Do NOT simplify when you are explaining!

Or at least make it very clear when you do so! Simplifications and metaphors are very dangerous because they hide some detail deemed non-important by the person who is using them. But you can't know in which context your explanation will be read (if you are posting it on the Internet), so be sure to always include a warning if you use such techniques.

What prompted this post was an article over at ITToolbox which claimed that files can be deleted under Linux while in use, because when linux runs an executable it loads the whole file into memory and accesses it from there. This is incorrect and was pointed out in may of the comments, however the real reason which made me write this posting was the authors defense (posted as a comment):

I wrote this article to be a very simplistic model. I primarily aimed this at people who have no understanding of the technicalities of file systems. Before I wrote this I did a quick google and found no comparable article so I hammered out a few lines. While I agree that it is not to the letter correct technically I believe it is correct in a general view.

Now there are two possibilities:

  • The author did not know the exact technical details of the mechanisms and offered his understanding of it - this is perfectly ok, but when the more correct explanation was posted in the comments, he should have updated the post with it.
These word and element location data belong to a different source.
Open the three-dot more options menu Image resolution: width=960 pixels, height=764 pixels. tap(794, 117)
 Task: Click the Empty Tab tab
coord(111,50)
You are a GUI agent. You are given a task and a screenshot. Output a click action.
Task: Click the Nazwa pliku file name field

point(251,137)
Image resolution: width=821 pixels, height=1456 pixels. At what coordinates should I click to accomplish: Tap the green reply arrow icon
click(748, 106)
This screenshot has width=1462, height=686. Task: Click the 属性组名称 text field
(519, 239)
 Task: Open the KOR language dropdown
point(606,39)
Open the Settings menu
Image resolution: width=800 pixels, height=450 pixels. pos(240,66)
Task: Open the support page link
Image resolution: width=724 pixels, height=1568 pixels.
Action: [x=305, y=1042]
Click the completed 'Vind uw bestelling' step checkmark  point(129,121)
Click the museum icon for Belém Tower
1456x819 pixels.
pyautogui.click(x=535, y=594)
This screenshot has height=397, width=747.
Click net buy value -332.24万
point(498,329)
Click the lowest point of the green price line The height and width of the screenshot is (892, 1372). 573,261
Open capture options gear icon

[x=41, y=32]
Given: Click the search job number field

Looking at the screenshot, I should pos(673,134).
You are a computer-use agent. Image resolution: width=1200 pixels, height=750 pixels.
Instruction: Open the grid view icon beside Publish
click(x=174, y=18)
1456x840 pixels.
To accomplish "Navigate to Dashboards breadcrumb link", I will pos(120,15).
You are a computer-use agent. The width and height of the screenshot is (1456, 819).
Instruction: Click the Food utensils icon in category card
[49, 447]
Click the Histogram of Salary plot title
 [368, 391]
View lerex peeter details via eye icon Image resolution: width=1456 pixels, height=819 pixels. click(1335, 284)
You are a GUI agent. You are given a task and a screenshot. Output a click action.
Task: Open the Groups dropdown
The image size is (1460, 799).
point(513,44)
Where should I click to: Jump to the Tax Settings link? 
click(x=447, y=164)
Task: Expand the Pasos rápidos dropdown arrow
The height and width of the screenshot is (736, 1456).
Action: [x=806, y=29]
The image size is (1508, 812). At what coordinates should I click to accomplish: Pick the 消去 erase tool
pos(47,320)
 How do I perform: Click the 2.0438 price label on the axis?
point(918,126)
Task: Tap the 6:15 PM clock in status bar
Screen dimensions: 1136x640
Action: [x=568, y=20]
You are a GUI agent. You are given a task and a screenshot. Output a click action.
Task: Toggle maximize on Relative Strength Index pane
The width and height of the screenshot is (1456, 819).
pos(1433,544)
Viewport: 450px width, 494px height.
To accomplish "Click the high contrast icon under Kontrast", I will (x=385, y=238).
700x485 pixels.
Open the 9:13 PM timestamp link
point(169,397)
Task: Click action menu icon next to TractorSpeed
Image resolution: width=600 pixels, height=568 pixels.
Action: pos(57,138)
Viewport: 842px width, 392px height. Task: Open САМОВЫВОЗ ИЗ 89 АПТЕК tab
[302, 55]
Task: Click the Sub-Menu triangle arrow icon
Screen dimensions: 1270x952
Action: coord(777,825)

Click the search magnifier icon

There is no shame in not knowing something, only in trying to hide it!
  • The author did in fact know the technically correct explanation and as he stated, he was trying to offer a simplistic explanation for the not-so-technical people - in this case, as I've said earlier, he should have indicated this clearly and maybe include the correct explanation in the post for the people who do want to know. By not doing this he misleads users who are technically savvy but have no experience with Linux into believing that Linux has an inferior swapping mechanism or that it consumes more memory as shown in the following comment:
    I am a Windows user and suddenly started liking Linux flavours on its features. You say that 'When linux runs an executable it loads the whole file into memory and accesses it from there. This means that there is no connection to the physical file on the disk drive. When the program is closed and all connections to the file are cut the file is deleted from memoy' will this require a lot of memory when compared to a windows machine ??

BTW the correct explanation as written by Bley in the comments:

This is incorrect. Linux will *not* load a program into memory on startup. It will load pages of the program from the disk file into memory as needed, and discard them when they're no longer needed (or when the kernel needs memory for other programs); that's OK, as it can always recover them from the disk file. There is another (subtler) issue. Under Unix (and Linux), files aren't actually deleted until they're no longer in use. So if you have a program that keeps a file open and then you delete it, you won't be able to see the file in the directory listing, but the file is still there; the running program will be able to continue to see it as if it was still there. The file gets deleted when it's no longer in use by any programs. The same applies to the kernel wrt executables: if you delete an executable while it's running, the kernel will defer the actual deletion of the file until the program exits. There are still issues that make updating more complicated than it seems. For example, when updating a package, you need to update multiple files: executables, libraries, configuration files, data files, and so on. If the executable in the package is running, it will continue to see the old version of the files that it has open at the time of the update. That's OK; it's the old version of the executable that's running at that time. But if it needs to open new files, it will open the newly updated version, and this may cause unexpected results (crashes, etc) because of version inconsistencies.

So, digg - wisdom of the crowds? Not always...

Update: the author of the article included an update in it which clarifies the technical part.